Cutting tables is like using a traditional carb and distributor. You choose what you're going to "tune" it for, and it's optimized for that instance, but may not be great outside of that parameter. It has the advantage of running without other input from the driver. Where this could be bad is if you have a drag car and then an emergency happens and you have to drive it home through rush hour. It's not going to run well at all and is going to be horribly inefficient.

Running a modern computer is like having EFI with electronic ignition where the sensors are constantly adjusting the fuel mixture and timing in real time.

In either circumstance, in order to tune the carburetor or the EFI, you have to understand how and why it works in order to make it perform the best.
Understanding that you can program the computer to make those calculations faster and more reliably than you could ever do is why you run a computer. In the event a computer fails, you still understand how to get yourself out, but you use that as a contingency
 
hasn't been out long enough for the insignificant amount of divers that use it to have racked up enough deco dives to bend themselves yet, however I can almost guarantee that someone has bubbled from it already.

What is the number of divers that use it?

And how long would it need to be in application to satisfy your measure of significant statistical data sample?

I only ask because I think it's fair to be clear on statements so noone ends up like that guy who went out on forums saying the MX is a euthanasia device the better part of a decade ago only to find years and years later still noone died on it.

▸ **AIM OF THE EXERCISE**
Echo the forum post about cutting tables versus running a dive computer word for word, in full.

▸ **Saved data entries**

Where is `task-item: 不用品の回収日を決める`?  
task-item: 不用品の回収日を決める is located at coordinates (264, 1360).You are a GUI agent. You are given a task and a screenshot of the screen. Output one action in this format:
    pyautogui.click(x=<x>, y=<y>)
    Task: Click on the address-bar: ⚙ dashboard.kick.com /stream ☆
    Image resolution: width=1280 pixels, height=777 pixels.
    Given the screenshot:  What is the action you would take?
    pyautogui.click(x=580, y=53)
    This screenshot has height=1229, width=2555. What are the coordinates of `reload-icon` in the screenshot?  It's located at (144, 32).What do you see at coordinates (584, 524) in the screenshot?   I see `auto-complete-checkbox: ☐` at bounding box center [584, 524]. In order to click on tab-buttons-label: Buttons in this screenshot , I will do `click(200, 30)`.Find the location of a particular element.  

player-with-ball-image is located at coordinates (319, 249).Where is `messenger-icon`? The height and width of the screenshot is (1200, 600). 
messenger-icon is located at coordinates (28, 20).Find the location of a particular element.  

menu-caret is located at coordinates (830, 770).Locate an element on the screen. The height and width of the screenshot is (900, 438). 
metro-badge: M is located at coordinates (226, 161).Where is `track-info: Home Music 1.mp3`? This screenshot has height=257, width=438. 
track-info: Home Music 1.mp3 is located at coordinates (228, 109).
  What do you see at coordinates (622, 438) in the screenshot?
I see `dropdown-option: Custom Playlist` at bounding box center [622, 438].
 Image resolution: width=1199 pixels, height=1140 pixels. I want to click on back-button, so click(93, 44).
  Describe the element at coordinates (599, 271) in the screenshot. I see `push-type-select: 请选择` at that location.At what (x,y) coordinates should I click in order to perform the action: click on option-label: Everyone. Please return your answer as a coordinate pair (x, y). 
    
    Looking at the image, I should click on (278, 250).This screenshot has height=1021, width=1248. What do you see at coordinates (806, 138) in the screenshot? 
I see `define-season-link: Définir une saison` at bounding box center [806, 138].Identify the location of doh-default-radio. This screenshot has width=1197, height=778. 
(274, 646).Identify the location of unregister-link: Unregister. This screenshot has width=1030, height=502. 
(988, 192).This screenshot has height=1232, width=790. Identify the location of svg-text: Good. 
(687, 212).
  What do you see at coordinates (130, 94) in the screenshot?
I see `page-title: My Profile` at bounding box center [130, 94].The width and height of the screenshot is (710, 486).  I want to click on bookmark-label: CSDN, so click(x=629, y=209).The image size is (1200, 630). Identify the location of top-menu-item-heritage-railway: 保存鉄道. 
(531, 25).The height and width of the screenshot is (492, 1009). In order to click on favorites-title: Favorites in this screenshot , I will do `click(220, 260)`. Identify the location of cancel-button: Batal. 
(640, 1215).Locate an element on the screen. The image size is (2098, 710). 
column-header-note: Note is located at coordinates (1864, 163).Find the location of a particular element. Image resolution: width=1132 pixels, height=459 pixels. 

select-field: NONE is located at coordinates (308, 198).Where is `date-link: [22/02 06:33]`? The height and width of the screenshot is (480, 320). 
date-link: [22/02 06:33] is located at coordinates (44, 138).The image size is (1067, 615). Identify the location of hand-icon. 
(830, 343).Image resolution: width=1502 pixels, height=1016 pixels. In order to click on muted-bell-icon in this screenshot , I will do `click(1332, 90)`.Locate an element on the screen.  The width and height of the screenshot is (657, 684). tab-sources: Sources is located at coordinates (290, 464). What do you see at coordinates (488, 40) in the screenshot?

▸ **TASK RESULT**
Cutting tables is like using a traditional carb and distributor. You choose what you're going to "tune" it for, and it's optimized for that instance, but may not be great outside of that parameter. It has the advantage of running without other input from the driver. Where this could be bad is if you have a drag car and then an emergency happens and you have to drive it home through rush hour. It's not going to run well at all and is going to be horribly inefficient.

Running a modern computer is like having EFI with electronic ignition where the sensors are constantly adjusting the fuel mixture and timing in real time.

In either circumstance, in order to tune the carburetor or the EFI, you have to understand how and why it works in order to make it perform the best.
Understanding that you can program the computer to make those calculations faster and more reliably than you could ever do is why you run a computer. In the event a computer fails, you still understand how to get yourself out, but you use that as a contingency
 
hasn't been out long enough for the insignificant amount of divers that use it to have racked up enough deco dives to bend themselves yet, however I can almost guarantee that someone has bubbled from it already.

What is the number of divers that use it?

And how long would it need to be in application to satisfy your measure of significant statistical data sample?

I only ask because I think it's fair to be clear on statements so noone ends up like that guy who went out on forums saying the MX is a euthanasia device the better part of a decade ago only to find years and years later still noone died on it.